VORGEGEBENER TEXT:
"""

24.04.2007 - Brasilien

Der Fanclub als kriminelle Vereinigung


Die Landesregierung des brasilianischen Bundesstaates Pernambuco hat im Februar dieses Jahres einen Spezialgerichtshof namens JETEP (Juizado Especial Cível e Criminal do Torcedor) eingerichtet. Er beschäftigt sich mit Fankriminalität.

Bereits bei seiner Amtseinführung kündigte der einberufene Richter an, dass er das Problem der Fangewalt zu lösen gedenke und drohte mit dem Verbot der organisierten Fanklubs, den sogenannten Torcidas. Am 13. April 2007 erließ er eine einstweilige Verfügung, die das Auftreten organisierter Fanclubs im Umkreis von fünf Kilometern bei Fußballspielen verbietet. Als Fanklub wird eine Gruppe von mehr als zehn Fans definiert, die „Kampflieder“ anstimmt und Unruhe provoziert. Dieser Akt wird als Bildung einer illegalen Organisation gewertet. Darauf steht nach brasilianischem Recht eine Freiheitsstrafe von einem bis drei Jahren.

"""

BEREITGESTELLTE DATEN:
"""

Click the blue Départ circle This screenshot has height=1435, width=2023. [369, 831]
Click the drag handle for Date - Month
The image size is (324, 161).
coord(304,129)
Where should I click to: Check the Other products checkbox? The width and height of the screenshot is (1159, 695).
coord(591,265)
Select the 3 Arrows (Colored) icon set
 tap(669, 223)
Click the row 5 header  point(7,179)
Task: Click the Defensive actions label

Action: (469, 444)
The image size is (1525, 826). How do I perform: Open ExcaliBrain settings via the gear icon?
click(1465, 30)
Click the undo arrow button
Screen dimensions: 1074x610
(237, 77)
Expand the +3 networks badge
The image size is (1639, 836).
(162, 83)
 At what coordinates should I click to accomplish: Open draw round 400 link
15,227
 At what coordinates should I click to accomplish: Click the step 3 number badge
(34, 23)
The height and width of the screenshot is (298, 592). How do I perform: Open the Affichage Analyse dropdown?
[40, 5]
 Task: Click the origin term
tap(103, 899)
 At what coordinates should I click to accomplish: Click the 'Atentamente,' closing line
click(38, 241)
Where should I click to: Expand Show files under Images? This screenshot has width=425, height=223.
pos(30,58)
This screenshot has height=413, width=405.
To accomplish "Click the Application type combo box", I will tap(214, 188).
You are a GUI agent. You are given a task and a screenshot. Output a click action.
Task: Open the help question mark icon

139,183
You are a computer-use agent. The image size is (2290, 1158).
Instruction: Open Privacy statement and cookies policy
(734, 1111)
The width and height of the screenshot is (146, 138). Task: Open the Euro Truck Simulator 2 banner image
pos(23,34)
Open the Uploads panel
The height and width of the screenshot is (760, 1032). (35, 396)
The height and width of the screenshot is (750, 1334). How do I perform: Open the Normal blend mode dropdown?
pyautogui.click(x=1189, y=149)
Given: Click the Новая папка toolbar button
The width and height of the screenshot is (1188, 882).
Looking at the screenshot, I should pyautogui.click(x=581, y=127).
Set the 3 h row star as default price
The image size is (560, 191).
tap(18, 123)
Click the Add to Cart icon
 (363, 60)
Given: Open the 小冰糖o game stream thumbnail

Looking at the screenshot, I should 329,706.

"""

AUFGABE:
Entscheiden Sie für jede der folgenden Aussagen, ob sie mit dem Text über das Fangericht in Pernambuco übereinstimmt. Antworten Sie jeweils mit Ja oder Nein und führen Sie die ausschlaggebenden Worte des Textes als wörtliches Zitat an.
1. Der Spezialgerichtshof JETEP wurde im Februar eingerichtet.
2. Die einstweilige Verfügung verbietet das Auftreten organisierter Fanclubs im Umkreis von zehn Kilometern.
3. Nach brasilianischem Recht droht für die Bildung einer illegalen Organisation eine Freiheitsstrafe von bis zu fünf Jahren.

LÖSUNG:
1. Ja: „hat im Februar dieses Jahres einen Spezialgerichtshof namens JETEP (Juizado Especial Cível e Criminal do Torcedor) eingerichtet“
2. Nein: „die das Auftreten organisierter Fanclubs im Umkreis von fünf Kilometern bei Fußballspielen verbietet“
3. Nein: „Darauf steht nach brasilianischem Recht eine Freiheitsstrafe von einem bis drei Jahren.“